[Stored records]
+ + + + + + +
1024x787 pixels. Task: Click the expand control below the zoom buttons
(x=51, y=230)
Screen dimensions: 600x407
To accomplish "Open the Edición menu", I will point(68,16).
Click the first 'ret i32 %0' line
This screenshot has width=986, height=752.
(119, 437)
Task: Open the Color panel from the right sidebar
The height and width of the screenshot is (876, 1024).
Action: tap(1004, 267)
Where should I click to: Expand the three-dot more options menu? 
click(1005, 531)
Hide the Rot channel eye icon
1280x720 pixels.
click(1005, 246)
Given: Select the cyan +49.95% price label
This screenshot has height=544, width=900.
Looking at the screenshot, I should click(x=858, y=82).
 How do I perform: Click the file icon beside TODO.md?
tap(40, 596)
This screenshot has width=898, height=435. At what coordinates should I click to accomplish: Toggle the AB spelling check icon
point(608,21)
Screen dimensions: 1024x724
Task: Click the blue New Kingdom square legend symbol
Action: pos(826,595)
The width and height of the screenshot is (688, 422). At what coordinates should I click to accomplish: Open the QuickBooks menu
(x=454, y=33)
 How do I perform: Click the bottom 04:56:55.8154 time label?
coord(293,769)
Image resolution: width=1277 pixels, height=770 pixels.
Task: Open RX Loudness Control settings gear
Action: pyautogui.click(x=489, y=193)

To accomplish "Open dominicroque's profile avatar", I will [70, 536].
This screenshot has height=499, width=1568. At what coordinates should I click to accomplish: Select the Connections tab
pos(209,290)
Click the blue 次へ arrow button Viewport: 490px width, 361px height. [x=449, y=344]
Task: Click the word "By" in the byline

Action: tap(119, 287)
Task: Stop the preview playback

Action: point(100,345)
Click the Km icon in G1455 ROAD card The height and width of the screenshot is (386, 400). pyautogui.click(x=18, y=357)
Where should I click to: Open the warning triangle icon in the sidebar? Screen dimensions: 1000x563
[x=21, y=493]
+ + + + + + +
### EXERCISE INSTRUCTIONS
In the data above, find the line that contains "Screen dimensions: 600x407", then reproduce exactly every line from the first line through that line.

### YOUR RESPONSE
1024x787 pixels. Task: Click the expand control below the zoom buttons
(x=51, y=230)
Screen dimensions: 600x407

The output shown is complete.